父、倒れる

 父が倒れて病院に運ばれた。本人も気づかないまま肺炎にかかり、9度8分の熱を出し意識不明になったのである。最初は左半身がマヒしていたのも手伝って、てっきり、脳幹出血が再発したのだと思って皆慌てた(15年ほど前、一度やってる)。とりあえず、脳疾患ではないということが分かって安心はしたが、病室のベットに横たわる父の姿を見て何とも辛い気分になった。

 父は今年で86歳になる。もう半分ボケが来ていて、毎日のように会っている孫の名前さえも分からないときもある。病床で点滴を打っていても、点滴が何なのかよく分かっていない。看護婦さんに説明を聞くが、邪魔に感じるのだろう。一人になると力任せに引きはがす。おかけで点滴針は血管をはずれ、腕を腫れ上がらせる。今日見舞いに行ったときは、ベッド一面血が飛び散り、シーツや布団カバーが真っ赤に染まっていた。赤褐色に乾いた自分の血を見て「きたなかねぇー、何ね、これは」とつぶやく父。シーツの交換を頼むわけでもなく、だるそうに、そっと、そのまま横になる……。

 老いたのだから仕方ない。男子86歳と言えば平均寿命より10歳は上だ。父は人生をまっとうした。それでいいじゃないか。人は誰でも死ぬ。その時期が父にも迫ってきているだけのことだ。いや、よくない。ふざけるな。この場所は一体なんだ。人間が死ぬところか。40年間働いて、4人の子供を育て上げ、仏法哲学を朗々と説いていたあの父が死ぬところか。
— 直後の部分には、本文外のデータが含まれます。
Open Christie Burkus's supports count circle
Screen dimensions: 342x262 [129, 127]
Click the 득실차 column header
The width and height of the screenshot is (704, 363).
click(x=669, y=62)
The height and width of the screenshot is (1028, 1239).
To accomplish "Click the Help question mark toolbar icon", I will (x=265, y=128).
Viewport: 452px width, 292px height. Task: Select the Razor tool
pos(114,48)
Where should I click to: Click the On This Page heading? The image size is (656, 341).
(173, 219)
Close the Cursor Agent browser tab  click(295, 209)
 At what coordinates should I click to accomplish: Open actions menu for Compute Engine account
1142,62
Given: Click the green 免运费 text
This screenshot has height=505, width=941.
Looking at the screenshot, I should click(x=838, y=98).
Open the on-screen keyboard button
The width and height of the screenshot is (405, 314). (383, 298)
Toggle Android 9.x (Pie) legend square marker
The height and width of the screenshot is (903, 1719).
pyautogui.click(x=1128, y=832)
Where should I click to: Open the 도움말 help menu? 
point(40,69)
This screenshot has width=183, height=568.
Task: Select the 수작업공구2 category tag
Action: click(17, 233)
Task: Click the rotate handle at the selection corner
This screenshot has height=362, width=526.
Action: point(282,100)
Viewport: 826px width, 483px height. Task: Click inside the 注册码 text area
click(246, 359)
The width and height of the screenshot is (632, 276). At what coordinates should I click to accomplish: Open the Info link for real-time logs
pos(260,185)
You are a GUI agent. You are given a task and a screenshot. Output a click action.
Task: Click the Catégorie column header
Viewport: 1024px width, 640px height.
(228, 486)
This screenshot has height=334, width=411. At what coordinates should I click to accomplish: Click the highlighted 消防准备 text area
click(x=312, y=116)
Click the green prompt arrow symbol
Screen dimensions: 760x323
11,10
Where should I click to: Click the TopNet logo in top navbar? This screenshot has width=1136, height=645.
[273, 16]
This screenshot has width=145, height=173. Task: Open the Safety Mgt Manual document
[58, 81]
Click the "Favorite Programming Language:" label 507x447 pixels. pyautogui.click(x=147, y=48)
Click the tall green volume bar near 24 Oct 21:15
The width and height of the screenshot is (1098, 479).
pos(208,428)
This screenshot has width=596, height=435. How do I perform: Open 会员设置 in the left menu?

カーテンで仕切られたベッドにはろくに日も当たらない。簡易便器がすぐ横に置かれ、汚物の臭いが漂う。病室には他に2人のボケ老人が意味不明のうめき声をあげている。一人は父よりもはるかに症状がひどい。ほとんど植物人間状態だ。彼らもまたそれぞれの人生を存分に生きてきた人たちだろう。なのに、なぜ、こんなところにいるのか。老化は罪ではない。たとえ、それが凡夫の生涯であったとしても老化は罪ではない。なのに、なぜ、病院はこうも牢獄を真似るのか。ここで父を死なせることなどできない。

 夜、姉たちと父の家に集まった。父の病状がよくなったらすぐにこの家に連れて帰ろう。それまでに、家の中を見違えるような空間にリフォームしようじゃないか。仕切りを取っ払い、陽光をたくさん入れ、カーテンを新調し、クロスを張り替え、床暖房にし、バリアフリーにし、父の死に場所にふさわしいすがすがしい空間にするのだ。もちろん、一緒に暮らす年老いた母のためにも。そして、兄弟力を合わせて介護をしていこう。そうやって皆で話し合った。それは親子だから、というよりも、最も感謝すべき一人の隣人に対する義務としてだ。夜中、母から電話があった。それはお礼の言葉だった。「よろしくたのむね。ありがとう。」それは、普段の母ではなかった。

 こういうことがある度にいつも思う。他者を死者として見れば人はどれだけ人に優しくなれることか。そのためには自分も死ななければならない。生はもういい。いい加減にみんな死を語ろうじゃないか。